#### What you have to do:
From the entries that follow, list every line in which the string "stepper" appears.

#### Extracted records:
——
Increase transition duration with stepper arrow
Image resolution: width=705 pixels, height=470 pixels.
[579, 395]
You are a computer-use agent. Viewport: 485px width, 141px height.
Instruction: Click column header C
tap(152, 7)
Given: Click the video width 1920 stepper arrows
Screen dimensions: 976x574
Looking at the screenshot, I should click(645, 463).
——
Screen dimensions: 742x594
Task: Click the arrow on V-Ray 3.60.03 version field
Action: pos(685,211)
——
#### Answer:
Increase transition duration with stepper arrow
Given: Click the video width 1920 stepper arrows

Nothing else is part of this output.